Si ese ya nonagenario partido de Estado (con excepción de la decepcionante “docena” de derecha panista de Vicente Fox de Sahagún –2000-2006– y Felipe de Jesús Calderón Hinojosa –2006-2012–) hubiese considerado que la DEMOCRACIA está ligada a una búsqueda por abrir nuevos espacios de PARTICIPACIÓN SOCIAL y DIÁLOGO POLÍTICO propio y obligado de un Estado de gobierno claramente representativo. Un régimen democrático que antepusiera a los intereses mezquinos muy personales y de familia, las ingentes y graves necesidades económicas, sociales, educativo-culturales, étnicas y políticas de la población toda de los EUM.

Muy bien le hubiera servido a los sesudos del PRI y por ende al pueblo de México, si   desde la primera edición (1967) de la “Democracia en México”, del maestro mexicano,  investigador y gran impulsor de la Sociología, aquí en México y en toda Latinoamérica, reconocido exrector de la UNAM, si en esa obra hubiesen leído, estudiado y puesto en práctica que: “Nadie puede ocultarse  que ni basta con implantar formalmente la democratización en los países subdesarrollados para acelerar el desarrollo, ni éstos tienen por qué imitar todas y cada una de las formas específicas de la democracia clásica para que haya democracia: la democracia se mide por la PARTICIPACIÓN DEL PUEBLO en el INGRESO, la CULTURA y el PODER, y todo lo demás es folklore democrático o retórica”.

El partido  tricolor oficial o de Estado –salvo,  durante el régimen del General Lázaro Cárdenas del Río–, durante su “dominio” o DICTADURA PERFECTA como en su momento se los vino a decir el pseudo demócrata literato peruano Mario Vargas Llosa, ahora aplaudido y recomendado por el candidato del PRI a la Presidencia, José Antonio Meade, rara vez consideró, sino es que nunca, que: debiera construirse la DEMOCRACIA PARTICIPATIVA a la par que la “democracia representativa. Que la democracia debe estar acompañada del acto justamente democrático, configurando la SOBERANÍA DEL PUEBLO en el proceso de la TOMA DE DECISIONES; que el poder democrático no puede ser  una fórmula que se resuelva nada más, con la creación de instituciones, partidos y asociaciones políticas y sociales como las ONgs.

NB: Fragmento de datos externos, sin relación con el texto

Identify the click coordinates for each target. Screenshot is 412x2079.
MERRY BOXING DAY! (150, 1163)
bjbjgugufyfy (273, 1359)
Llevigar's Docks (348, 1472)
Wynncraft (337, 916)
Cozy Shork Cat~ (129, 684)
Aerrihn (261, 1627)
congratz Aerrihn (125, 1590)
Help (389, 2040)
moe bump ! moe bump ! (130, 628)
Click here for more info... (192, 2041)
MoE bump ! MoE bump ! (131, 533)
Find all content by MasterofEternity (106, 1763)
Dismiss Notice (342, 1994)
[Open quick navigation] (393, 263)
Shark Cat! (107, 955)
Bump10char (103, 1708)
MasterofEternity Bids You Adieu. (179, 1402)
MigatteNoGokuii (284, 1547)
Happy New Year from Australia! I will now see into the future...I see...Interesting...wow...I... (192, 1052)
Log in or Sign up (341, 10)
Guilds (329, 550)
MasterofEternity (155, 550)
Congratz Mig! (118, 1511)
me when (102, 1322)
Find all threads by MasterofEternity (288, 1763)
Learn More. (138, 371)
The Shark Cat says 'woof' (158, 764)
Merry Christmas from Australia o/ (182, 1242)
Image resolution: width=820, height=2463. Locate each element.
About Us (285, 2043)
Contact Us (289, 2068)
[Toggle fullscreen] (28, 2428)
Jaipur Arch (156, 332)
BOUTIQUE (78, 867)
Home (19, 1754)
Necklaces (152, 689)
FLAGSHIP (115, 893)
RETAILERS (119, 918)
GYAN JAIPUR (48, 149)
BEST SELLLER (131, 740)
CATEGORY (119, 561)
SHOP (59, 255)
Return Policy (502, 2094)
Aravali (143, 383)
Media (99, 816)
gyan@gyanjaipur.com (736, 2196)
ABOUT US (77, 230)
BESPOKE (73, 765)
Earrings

Quizá el partido tricolor soslayó tanto la “sed de libertad y justicia” del pueblo, a grado tal de caer en la abulia o el importamadrismo, ya que es difícil creer, que éstos políticos del PRI, hayan ignorado o ignoran, que la ciudadanía precisamente democrática, presupone una actuación y exigencia política permanente, constante, de los ciudadanos.  Y que además, no pueden concebirse instituciones democráticas sin demócratas. Ciudadanos sin ciudadanía. Asimismo, que no es el Estado, ni el poder de las instituciones, ni la partidocracia, quienes dan vida a la actividad político-social, lo que encausa y define la actuación democrática de la población toda.

En otra de sus prolíficas e ilustrativas obras, el doctor Pablo González Casanova, en el marco aquí tratado, refiere que la democracia debe ser interpretada, en primer lugar, como camino de la ciencia social y del conocimiento teórico, a fin de comprender su práctica como espacio de articulación del conflicto social. Por esta razón, la DEMOCRACIA busca encontrar la oposición y HASTA FOMENTA EL QUE SE MANIFIESTE para construir modelos de control adecuados, para canalizarla inductivamente. Por eso puede decirse que la democracia es el método científico aplicado al control de la sociedad mediante el conocimiento inductivo y experimental”. (Mayúsculas de un servidor).

Es seguro, que no se empacharían física y mentalmente, el resto de las cúpulas de la partidocracia, esencialmente las del PAN y del PRD, de pasadita las de MORENA, si leyesen la modesta presente colaboración y la “Democracia en México”, del doctor  Pablo González Casanova.